4 of 49 comments (clear)

  1. Java Killer! by sycodon · · Score: 4, Informative

    At my employer...a VERY large Defense company, they had pushed out EMET.

    It promptly broke almost all of our Java application (Kills the virtual machine). The third party desktop support people are authorized to disable or remove it.

    --
    When Fascism comes to America, it will call itself Anti-Fascism, and tell you to give up your guns.
  2. Last Remote Root hole in OpenSSH ? Oh yeah, NEVER. by Seven+Spirals · · Score: 2

    All the worms, ransomware, and malware that gets widespread exposure and ends up loaded on millons of vectors is ALWAYS WINDOWS. Seriously. If you use Windows as a server platform you are an idiot. Rationalize all you want, but in the end we can lay this at the feet of the operator's choice of OS.

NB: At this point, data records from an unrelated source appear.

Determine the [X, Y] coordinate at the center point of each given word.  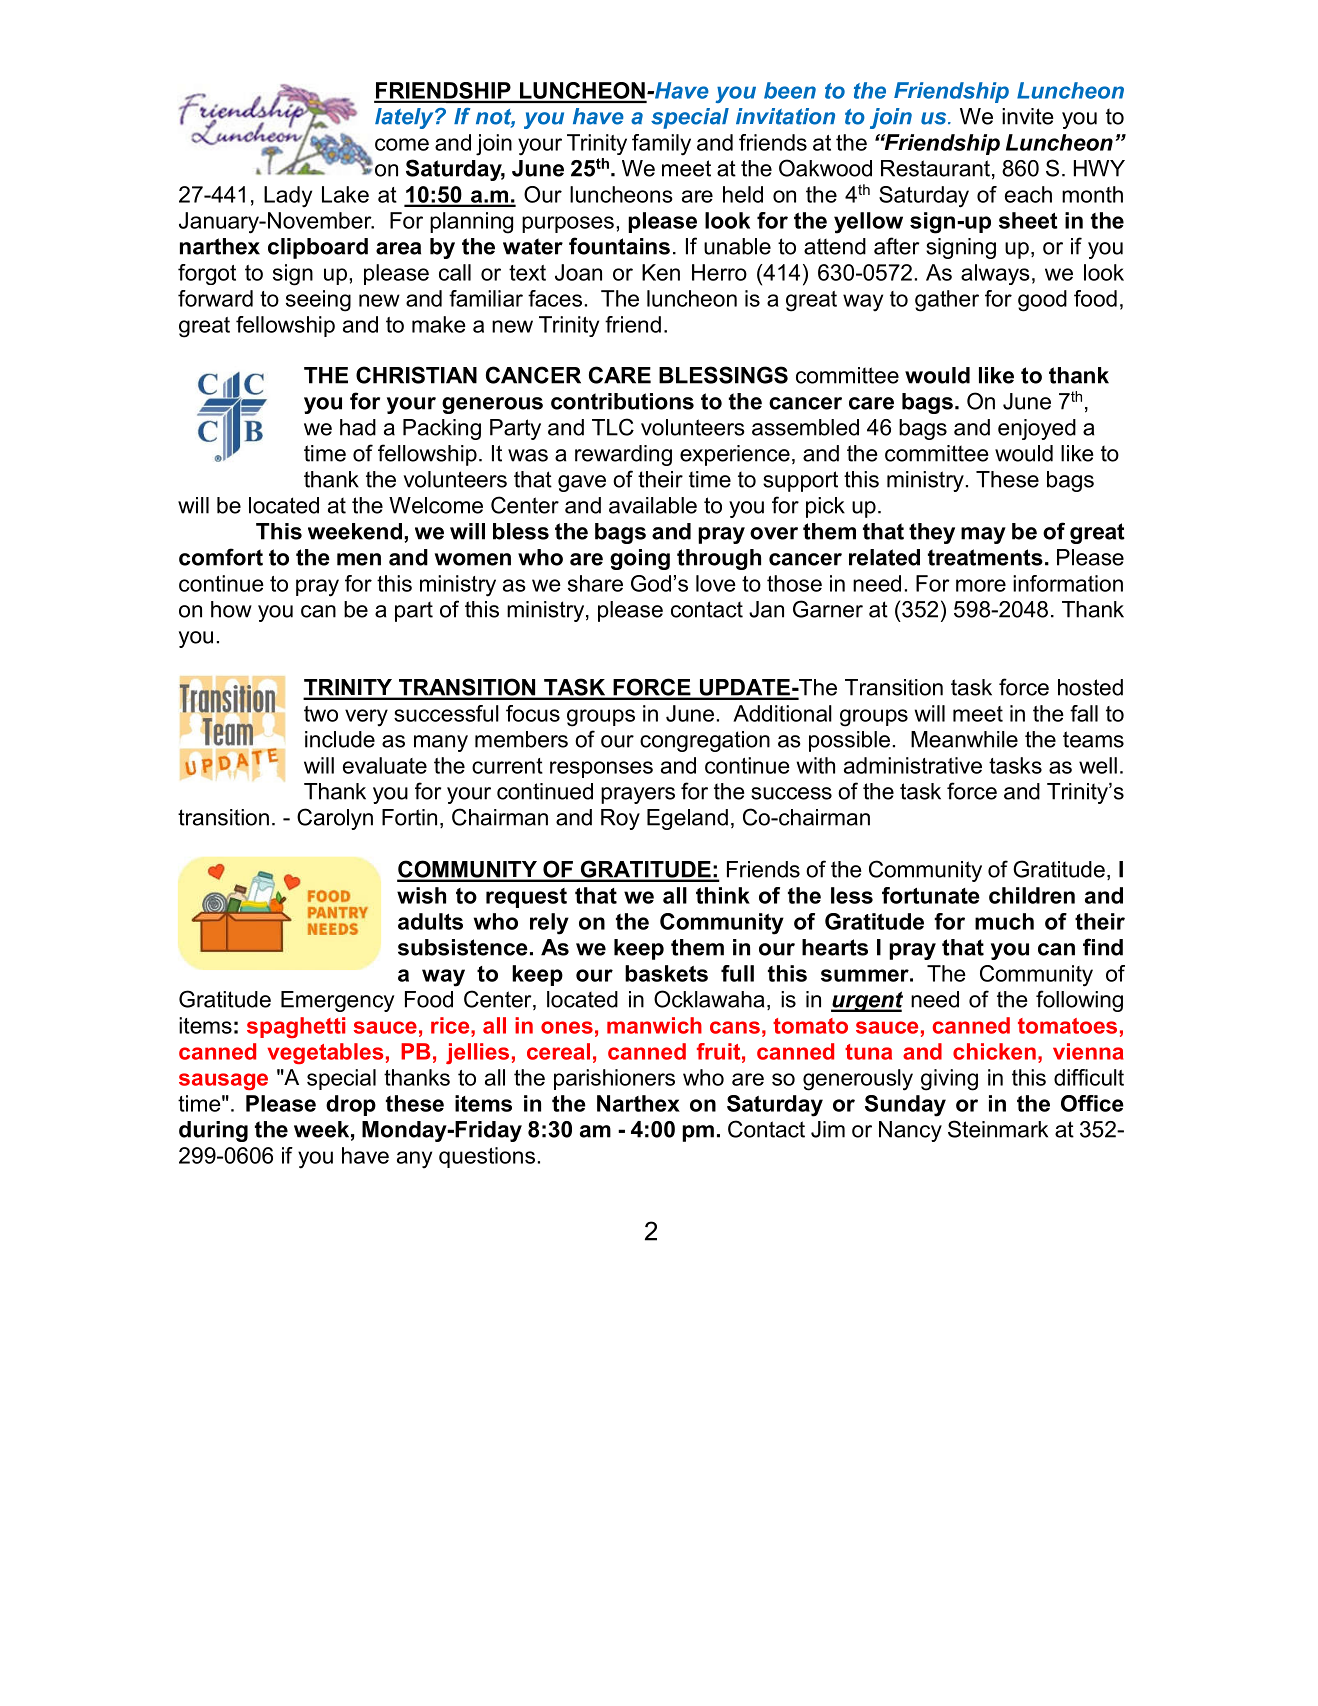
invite [1028, 116]
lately [405, 118]
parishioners [614, 1079]
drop [351, 1105]
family [661, 145]
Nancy [910, 1131]
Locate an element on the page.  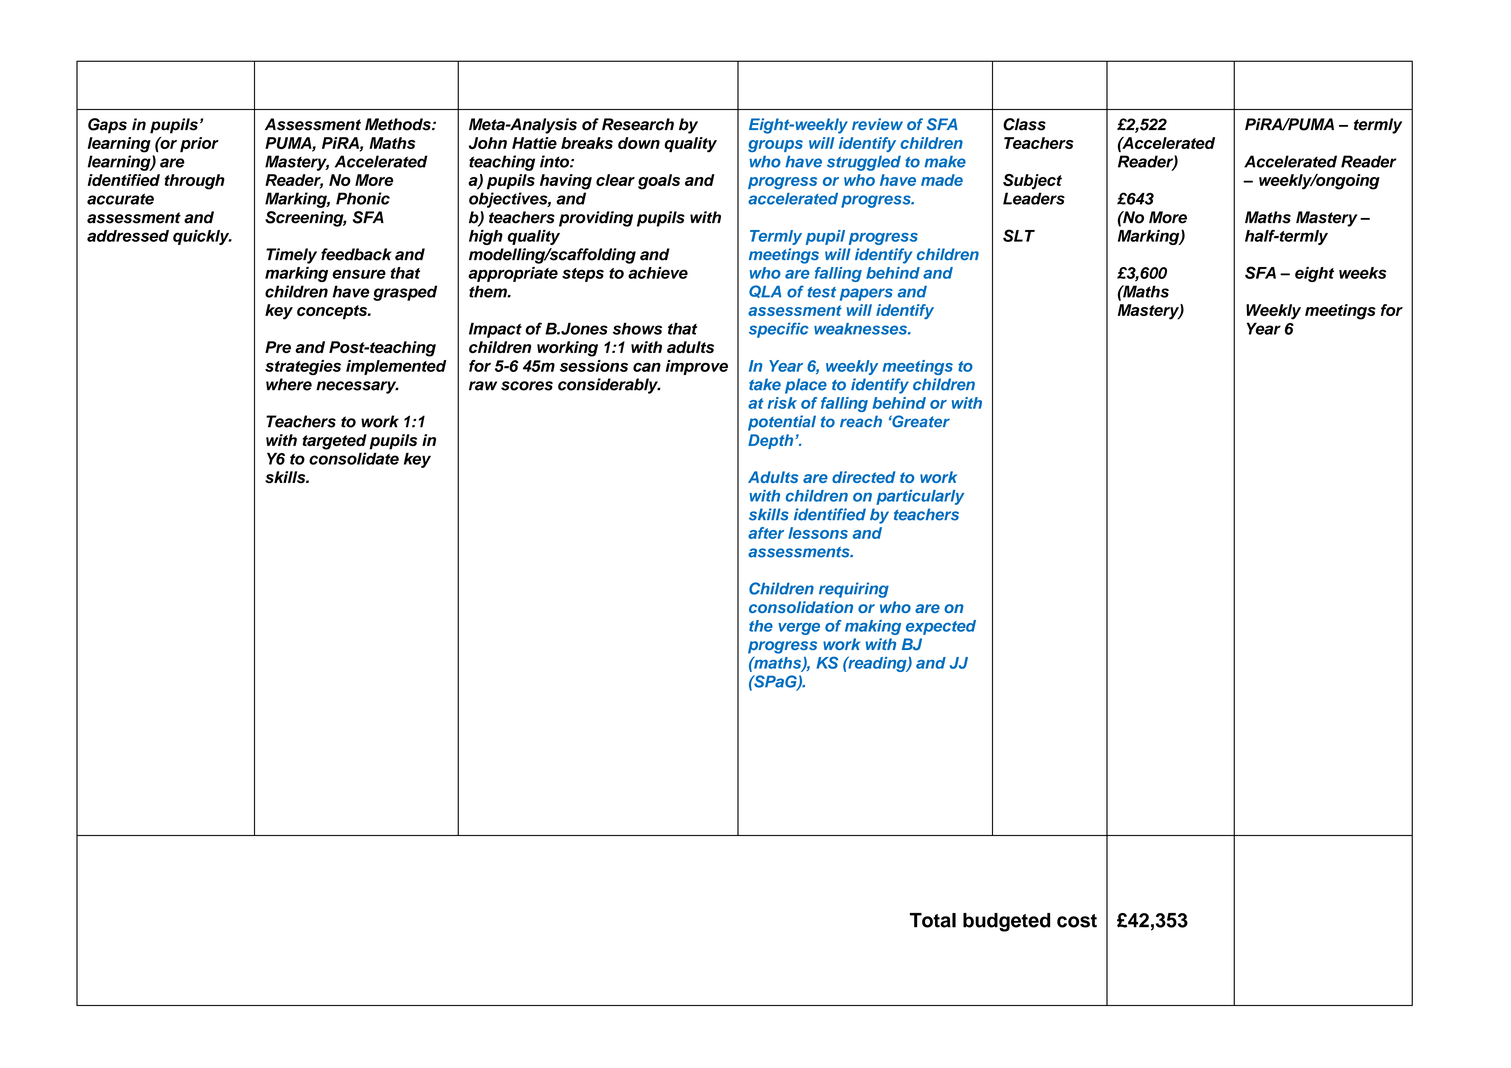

    Are there hacks, exploits, and malware for other operating systems? Sure! However, consider that these full-p3wnd remote exploits seem to get released as zero day at least once a year for Windows OS's and often the vulnerabilities go back for years. When was the last time you saw a remote-root exploit for SSH? Oh yeah, NEVER. If the NSA could have done it, the already would have and it'd likely be packaged with the same bundle of leaked material we've already seen chocked full of zero-day and other novel Windows exploits.

    Yes, other operating systems have flaws, too. However, if you pick the one with the biggest target painted on the side, expect turbulence!

  3. Pressing question by Torodung · · Score: 2

    So the question is, since it's called "Defender," do you need to run their lukewarm, signature-based Defender antivirus to use the EMET features? Because that would be a deal-breaker for me.

    1. Re:Pressing question by thegarbz · · Score: 2

      I'm sure you can install burning hot Mcafee too if you wish. Burning hot being what your CPU will be wherever you install it.